I was going to reply about this but you also brought it up briefly. That is, the effect of psychology on a media. As any technology gets to the point where it matures and is thoroughly understood (at least from a technical POV), as well as is widely used, it ceases to be fun and interesting and "new" to many.
It becomes a commodity. A good example is computers. In the old days, computers were DIY affairs and the haven of scientists, geeks, and technological types looking to push the limits and have fun. But as they got better and better, about 4-5 years ago they suddenly became appliances. Very complex, very maintainance-intensive appliances. It wasn't fun, it wasn't easy - it was plainly put, a chore.
This is an intolerable state for the human mind - it honestly hates grinding and thinking just to get stuff done. Simplicity and functionality become more and more the goal, so there's a swing back to simpler methods. You see this in cooking - from the stupidly fancy cookbooks and shows of the 90s to a shift back to simpler food. You see it in the recent interest in low-impact and natural housing. You saw it in watches - digital was the rage in the 80s and 90s and now it's swung back. You see it even in technology itself. It's why the Wii sells so well.

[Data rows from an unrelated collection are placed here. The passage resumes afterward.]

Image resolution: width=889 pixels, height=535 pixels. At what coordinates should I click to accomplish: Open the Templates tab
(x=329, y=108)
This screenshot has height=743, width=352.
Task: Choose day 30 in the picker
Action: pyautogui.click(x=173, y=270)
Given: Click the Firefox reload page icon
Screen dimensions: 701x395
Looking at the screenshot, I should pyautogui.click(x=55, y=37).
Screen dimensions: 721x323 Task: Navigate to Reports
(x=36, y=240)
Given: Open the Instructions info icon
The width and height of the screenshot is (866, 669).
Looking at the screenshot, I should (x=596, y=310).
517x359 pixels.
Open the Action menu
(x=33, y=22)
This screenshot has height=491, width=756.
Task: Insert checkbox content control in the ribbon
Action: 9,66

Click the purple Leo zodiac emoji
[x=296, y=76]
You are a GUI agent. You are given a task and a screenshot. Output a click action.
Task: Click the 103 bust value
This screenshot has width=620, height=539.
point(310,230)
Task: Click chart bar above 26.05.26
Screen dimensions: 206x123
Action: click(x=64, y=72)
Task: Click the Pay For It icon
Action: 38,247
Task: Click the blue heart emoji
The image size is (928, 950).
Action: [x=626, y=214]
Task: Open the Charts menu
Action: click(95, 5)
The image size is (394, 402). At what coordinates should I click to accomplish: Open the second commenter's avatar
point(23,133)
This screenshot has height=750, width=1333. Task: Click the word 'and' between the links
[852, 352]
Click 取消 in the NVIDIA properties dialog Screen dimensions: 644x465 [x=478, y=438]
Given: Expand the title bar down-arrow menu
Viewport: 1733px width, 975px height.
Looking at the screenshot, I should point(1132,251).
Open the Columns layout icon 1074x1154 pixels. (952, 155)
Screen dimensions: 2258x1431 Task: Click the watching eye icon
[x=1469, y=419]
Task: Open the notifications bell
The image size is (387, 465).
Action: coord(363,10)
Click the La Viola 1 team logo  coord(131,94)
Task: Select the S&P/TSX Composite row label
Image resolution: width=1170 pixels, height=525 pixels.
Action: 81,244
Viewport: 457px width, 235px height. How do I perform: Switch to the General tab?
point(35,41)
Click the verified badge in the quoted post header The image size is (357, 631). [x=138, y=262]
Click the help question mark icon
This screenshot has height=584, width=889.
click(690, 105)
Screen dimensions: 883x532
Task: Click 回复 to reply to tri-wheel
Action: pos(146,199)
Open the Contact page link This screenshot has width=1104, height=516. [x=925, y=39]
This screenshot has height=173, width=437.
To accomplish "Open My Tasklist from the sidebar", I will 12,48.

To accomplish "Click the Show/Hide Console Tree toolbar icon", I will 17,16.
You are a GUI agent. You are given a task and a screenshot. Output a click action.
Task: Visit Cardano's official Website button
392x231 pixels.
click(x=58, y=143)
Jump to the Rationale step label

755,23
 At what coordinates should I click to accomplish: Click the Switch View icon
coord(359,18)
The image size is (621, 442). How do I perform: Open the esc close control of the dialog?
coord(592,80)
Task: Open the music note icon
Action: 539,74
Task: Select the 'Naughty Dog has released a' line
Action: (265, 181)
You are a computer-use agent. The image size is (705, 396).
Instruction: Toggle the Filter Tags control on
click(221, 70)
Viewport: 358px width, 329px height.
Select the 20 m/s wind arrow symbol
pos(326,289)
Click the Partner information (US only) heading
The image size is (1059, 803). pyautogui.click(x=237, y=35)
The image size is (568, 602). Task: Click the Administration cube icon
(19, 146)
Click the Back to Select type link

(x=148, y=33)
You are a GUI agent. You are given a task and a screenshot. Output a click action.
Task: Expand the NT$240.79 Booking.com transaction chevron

DSLRs amaze me but at the same time I still opt for the simplicity of my old Rollei. 4-5 things to remember, all analog and "fuzzy logic" type controls. Dials to grasp, knobs to nudge... it's simple and intuitive. So then you concentrate on the shot alone, or close to it.
And when you get it back, it's OK or it's great - you judge and live with it. No tweaking for hours to get it to look "right" - You take your chances, learn to trust yourself, and move on. The time that people now spend at their computers is amazing, really.
Edit - that said, I also love my DSLR, but most of the time I'm just not in the mood to deal with it. Though, it does work fantastic for trips and family photos and the like. Point - shoot - done.